Our view of the solar system will forever be incomplete. While frustrating at first blush, it means that fresh discoveries are always just around the corner. Case in point. On August 9, 1996 astronomers atop Mt. Haleakala in Maui, Hawaii discovered a most peculiar asteroid. 1996 PW has a highly elongated that looks like a Frisbee seen from the side and takes 5,900 years to make one trip around the Sun.
When farthest, 1996 PW is 48.8 billion miles away or 104 times more distant than Pluto. That places it among the billions of icy comets that comprise the Oort Cloud, a roughly spherical cocoon centered on the Sun and extending up to a light year from it in all directions.
Odd thing was, 1996 PW was an asteroid – it never exhibited a fuzzy coma or tail typical of a comet and appeared spectroscopically to be made of rock. No dust or gas of any kind was detected even when the object was closest to the Sun. So what was it doing so far from home?

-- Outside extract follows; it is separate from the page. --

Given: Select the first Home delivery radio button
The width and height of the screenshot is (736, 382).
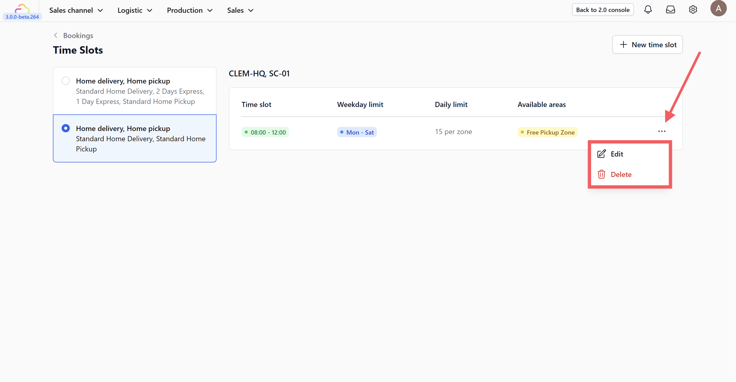Looking at the screenshot, I should click(66, 81).
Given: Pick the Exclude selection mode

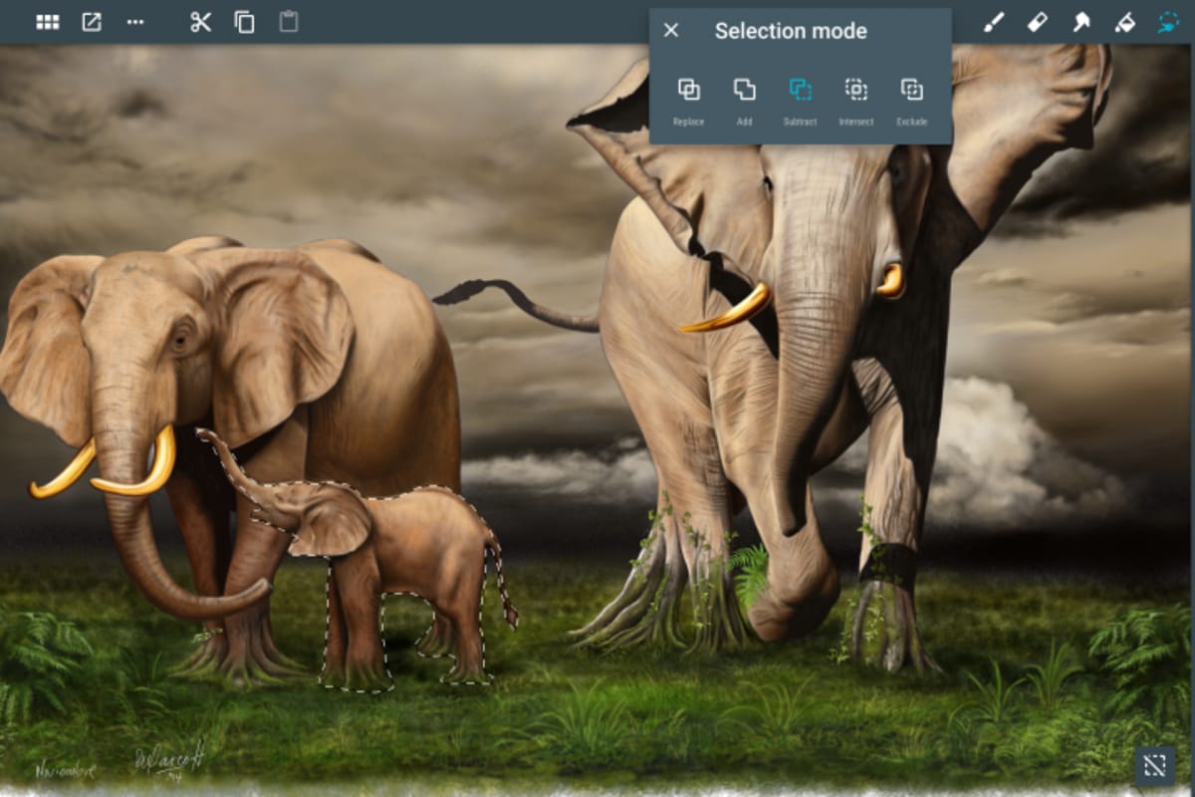Looking at the screenshot, I should pyautogui.click(x=911, y=100).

Some astronomers thought it may have been an active comet long ago but depleted its ices to where it’s now unrecognizable from an asteroid. Maybe.

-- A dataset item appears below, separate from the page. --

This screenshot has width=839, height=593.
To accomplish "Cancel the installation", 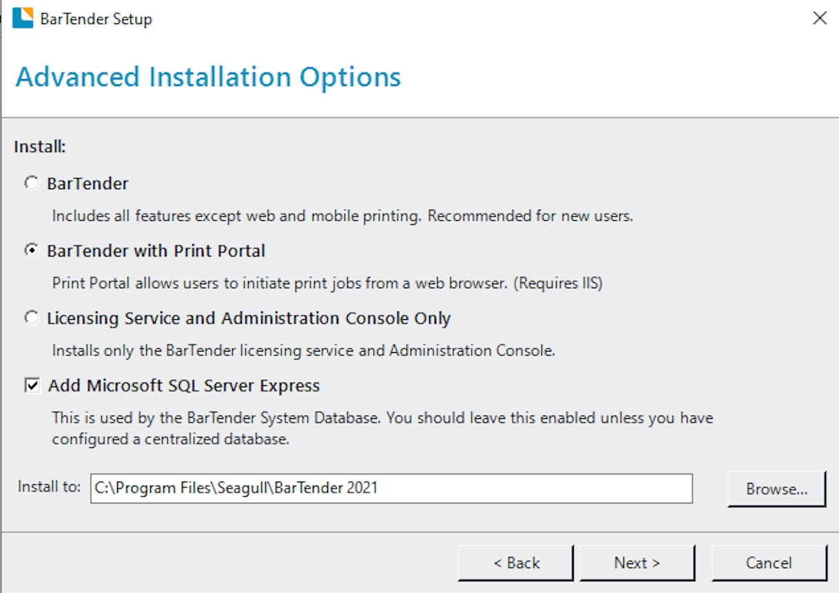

A new study by Andrew Shannon (University of Cambridge), based on simulations of the rolling-stone-ways of the giant planets early in the solar system’s history, points to 1996 PW once being much closer to the Sun.
The planets haven’t always been in their present day orbits. In particular, Jupiter, the largest and most gravitationally potent planet, roamed inward to the orbit of Mars before backing out to its present orbit. Gravitational interactions with the dusty disk of material around the Sun called the solar nebula pulled the planet in. Later, interaction with Saturn yanked it back out. Scientists dub the back-and-forth shimmy the “Grand Tack”.
“We refer to Jupiter’s path as the Grand Tack, because the big theme in this work is Jupiter migrating toward the sun and then stopping, turning around, and migrating back outward,” writes Kevin Walsh of the Southwest Research Institute in Boulder, Colorado in a 2011 paper in Nature. “This change in direction is like the course that a sailboat takes when it tacks around a buoy.”
Jupiter’s gravitational might profoundly affected the asteroid belt at the time. Based on Shannon’s computer simulations, the giant planet’s do-si-do created chaos, with some asteroids kicked toward the Sun, others moved to a newly-created main belt and still others booted right out of the solar system.
Many were also flung to the icy realm of the Oort just short of leaving the Sun’s domain altogether. Shannon estimates that 4% or 8 billion rocky asteroids that once orbited within 2.5 times Earth’s distance from the Sun now mingle among the cloud’s half-trillion comets. Heck, that’s more asteroids than populate the main asteroid belt!
Very few “Oort asteroids” have been discovered and you can guess why. They’re small, generally dark and incredibly far away. A comet gives itself away with a bright coma and tail. Not these guys.They’re lurkers. To find them we’ll need dedicated, large telescope surveys like the upcoming Large Synoptic Survey Telescope with its 8-meter mirror slated for “first light” in 2019. But even that great eye will be challenged – Shannon predicts only a dozen discoveries a decade with the wide-field survey telescope.
One interesting sidelight about Oort Cloud asteroids. Like comets, they do drop in on the inner solar system from time to time. 1996 PW comes within just 232 million miles (373 million km) of the Sun. If one ever did have Earth in its sights, it would be hard to spot in advance and more difficult to divert because its much faster speed. One the bright side, Shannon and team estimate an impact would occur only once every billion years. I guess I can handle those odds and drag myself to work another day.